Pada saat yang sama, Eropa yang telah mengalami Revolusi Industri memulai ekspansi ke Nusantara melalui Belanda dengan mendirikan VOC, yang kemudian dibubarkan. Belanda kemudian kembali ke Nusantara dengan mendirikan pemerintahan Hindia-Belanda. Tidak hanya di Jawa, Belanda juga menjajah hampir seluruh wilayah Nusantara, termasuk Bali. Sebagian masyarakat menerima penjajahan tersebut tanpa perlawanan, sementara banyak kerajaan yang melakukan perlawanan terhadap kekuasaan Hindia-Belanda. Meskipun beberapa kerajaan berhasil melawan penjajah, banyak yang tidak mampu mempertahankan kekuasaan mereka dan akhirnya tunduk pada pemerintahan Hindia-Belanda. Beberapa penguasa bahkan memilih untuk melarikan diri ke wilayah-wilayah Nusantara lainnya akibat tekanan penjajahan.

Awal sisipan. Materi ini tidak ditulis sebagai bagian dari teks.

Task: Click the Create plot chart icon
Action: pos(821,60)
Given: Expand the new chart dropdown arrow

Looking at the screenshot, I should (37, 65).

3. Muslim Bali masa Kerajaan Islam Jawa

Setelah Kerajaan Hindu Majapahit berhasil diruntuhkan oleh Demak, seperti halnya kerajaan-kerajaan lainnya, ekspedisi untuk memperluas pengaruh dilakukan oleh Demak ke berbagai wilayah, termasuk bekas negara vassal Majapahit. Keruntuhan Majapahit menyebabkan terjadinya migrasi besar-besaran masyarakat Hindu-Jawa yang menolak Islam, menuju wilayah-wilayah pegunungan seperti Tengger dan Bromo, serta banyak yang bermigrasi ke Bali. Di antara para pengungsi Majapahit, termasuk tokoh-tokoh agama seperti Danghyang Niratha, yang pada akhirnya diangkat sebagai penasihat utama Waturenggong pada tahun 1489. Keruntuhan Majapahit dilihat sebagai peluang bagi Kerajaan Bali untuk memperoleh kemerdekaan dan berinteraksi dengan para penyebar Islam dari Kerajaan Demak. Pada saat yang sama, Agama Hindu Majapahit diperkuat dengan banyaknya migrasi putra-putra Hindu-Jawa Majapahit dan para pendeta yang tidak mau menerima proses Islamisasi, dan akhirnya menetap di Bali.

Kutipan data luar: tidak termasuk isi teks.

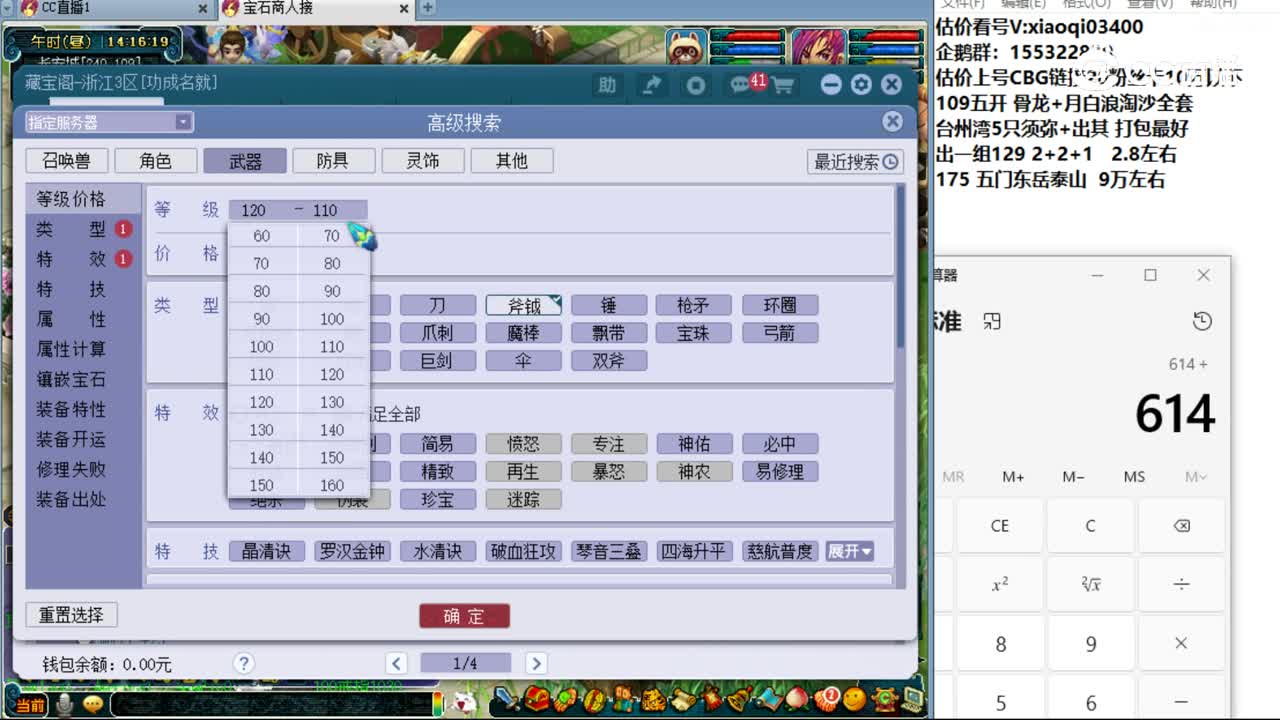Open the memory dropdown M▼ on the calculator

pyautogui.click(x=1194, y=477)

Seperti halnya Kerajaan Makassar yang terlibat dalam konflik berkepanjangan dengan Belanda dalam upaya merebut kembali wilayah-wilayah yang dikuasai Belanda dari tahun 1660 hingga mencapai Perjanjian Bongaya pada 1667, pertempuran akhirnya berakhir dengan kekalahan Makassar pada 1669. Setelah kemenangan Belanda, banyak orang Makassar yang dikenal sebagai pelaut ulung dengan armada maritim yang kuat melakukan pelayaran dan migrasi ke berbagai wilayah, termasuk Pulau Bali. Selain Makassar, berbagai daerah lain di Nusantara yang bersentuhan dengan kekuasaan Hindia-Belanda juga terlibat dalam peperangan mempertahankan wilayah mereka. Walaupun beberapa konflik melawan kolonial Belanda berhasil dimenangkan, banyak kerajaan yang pada akhirnya gagal mempertahankan kekuasaan dan berujung pada runtuhnya kekuatan mereka.

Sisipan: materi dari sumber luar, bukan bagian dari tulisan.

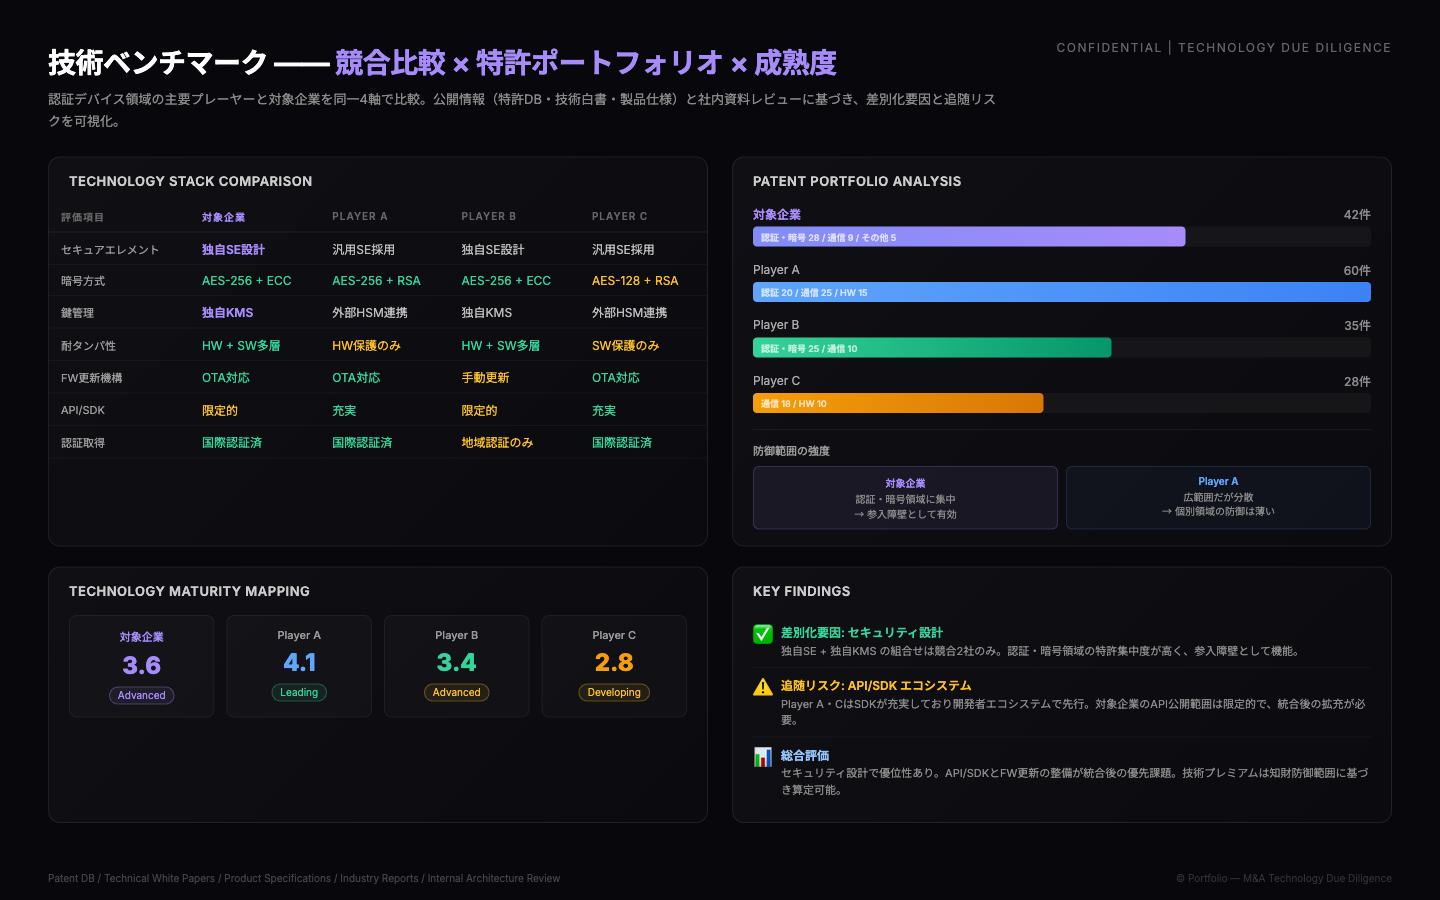Image resolution: width=1440 pixels, height=900 pixels.
Task: Open the 対象企業 defense strength card
Action: 905,498
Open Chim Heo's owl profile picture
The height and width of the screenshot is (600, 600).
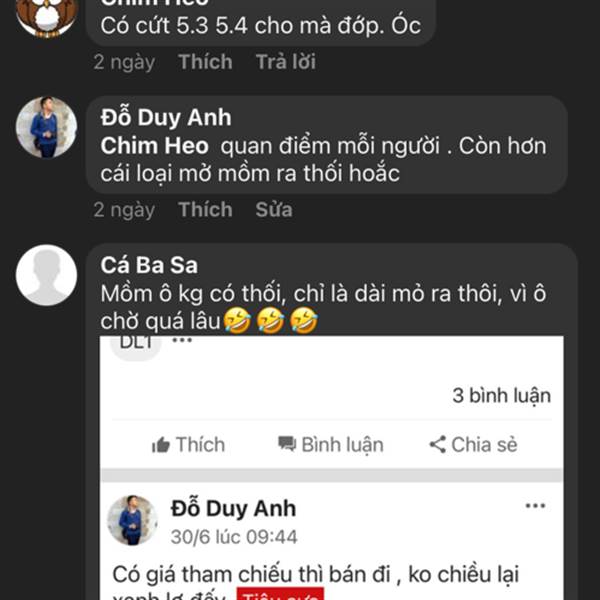pyautogui.click(x=46, y=15)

Pada masa inilah, kerajaan-kerajaan Islam di Jawa yang mulai berkuasa dapat dengan lebih leluasa melakukan ekspedisi politik dan upaya penyebaran Islam di Bali. Sebelumnya, Bali merupakan wilayah yang relatif tertutup dan terisolasi dari perdagangan Nusantara. Namun, pada periode ini, proses islamisasi di Bali mulai diterima dan mencapai puncaknya. Banyak saudagar, bangsawan, dan pendakwah dari kerajaan-kerajaan Islam yang sedang mengalami kemunduran akibat tekanan Belanda, bermigrasi ke Bali, yang mereka anggap sebagai tempat strategis untuk memulai kehidupan baru.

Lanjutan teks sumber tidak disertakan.